1. Writing Assignments
(1). How does
an image change (object size, field of view, etc.) if the
focal length of a pinhole camera is varied?
(2).
Give an intuitive explanation of the reason why a pinhole camera has an
infinite depth of field.
(3). In
the
thin
lens model, 1/o + 1/i = 1/f, there are three variables, the
focal length f, the object distance o and the image distance i (please
refer to Slide # 18 of the Image Formation lecture). If we
define Z = o-f, and z = i-f, please describe the physical
meanings of Z and z, and show
that Z*z = f*f.
(4). Show that, in the pinhole camera model, three collinear
points (i.e., they lie on a line) in 3D space are imaged into
three collinear points on the image
plane.
2. Programming Assignments (Matlab preferred - here is a quick
matlab tutorial. You may use C++ or Java if you like,
but
you will need to bring your own machine to me in my office hours
to run your programs. )
Image formation. In this small project, you are going to use
Matlab to read, manipulate and write image data. The purpose of the
project is
to make you familiar with the basic digital image formations.
Your program should do the following things:
- Read in a color image C1(x,y) = (R(x,y), G(x,y), B(x,y)) in
Windows BMP format, and display it.
- Display the images of the three color components, R(x,y), G(x,y)
and B(x,y), separately. You should display three black-white-like
images.
- Generate an intensity image I(x,y) and display it. You should use
the equation I =
0.299R + 0.587G + 0.114B (the NTSC standard for luminance).
- The original intensity image should have 256 gray levels.
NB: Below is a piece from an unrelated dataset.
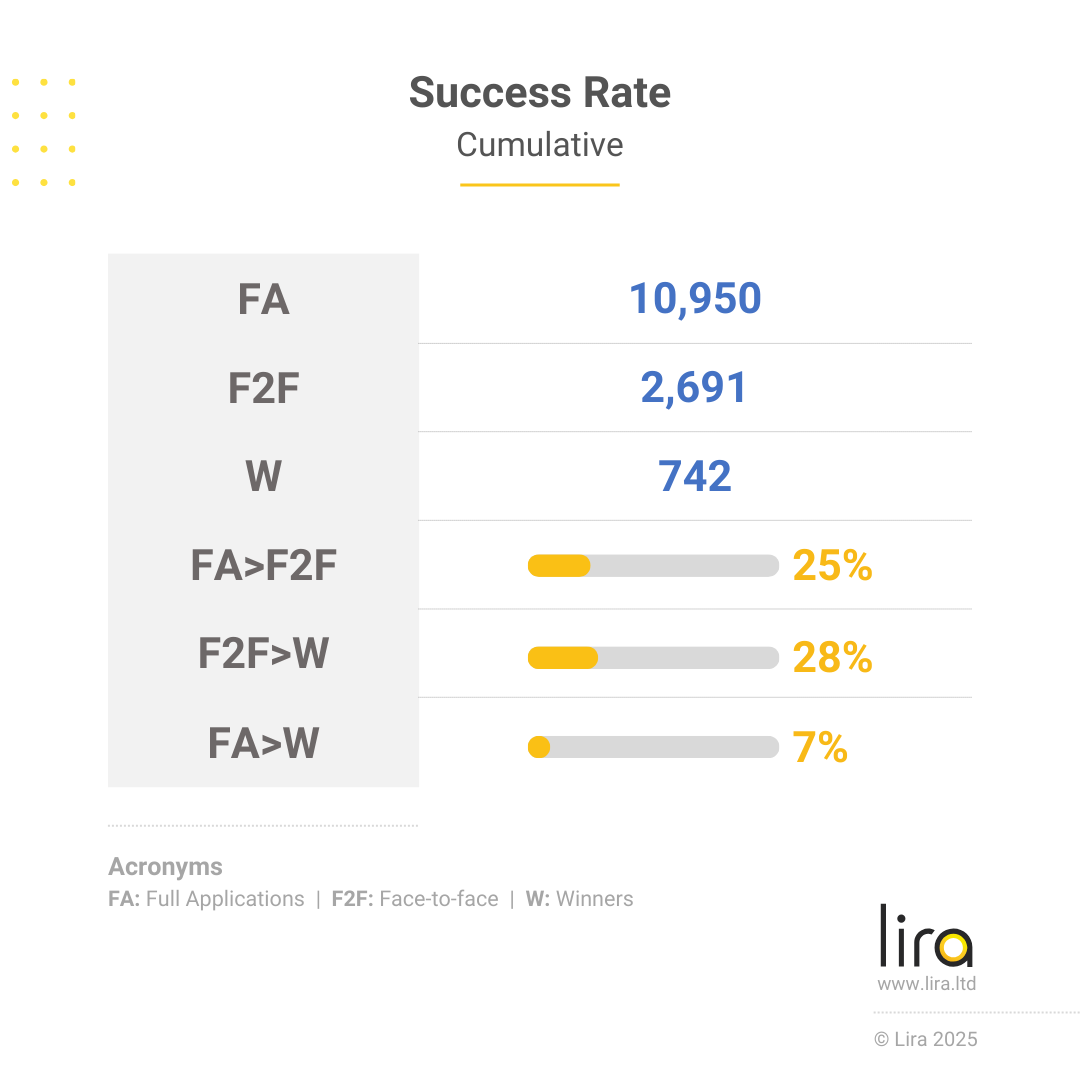Image resolution: width=1080 pixels, height=1080 pixels.
Task: Click the yellow dot grid decoration
Action: (x=44, y=132)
Please uniformly quantize this image into K levels ( K=4, 16, 32,
64). As an example, when K=2 , pixels Whose values
are below 128 are turned to 0, otherwise to 255. Display
the four quantized images and tell us what images still look like
the original ones.
- Quantize the original three-band color image
C1(x,y) into K level color images CK(x,y)= (R’(x,y),
G’(x,y), B’(x,y)) (with uniform intervals) , and display them. You may
choose K=2 and 4 (for each band).
- Quantize the original three-band color image
C1(x,y) into a color image CL(x,y)= (R’(x,y), G’(x,y),
B’(x,y)) (with a logarithmic function) , and display it. You may
choose a function I' =C ln (I+1) ( for each band), where I
is the original value (0~255) , I' is the quantized value, and C
is a constant to scale I' into (0~255), and ln is the natural
logarithm. Note that when I = 0, I' = 0 too.
- Please give your conclusions for this experiment and write
them into
your paper submissions.
I
have provided a piece of starting code
for you to use. Questions a and b have been done. You only need
to work on c to g. You may use Prof. Zhu's ID
picture for
testing your algorithm..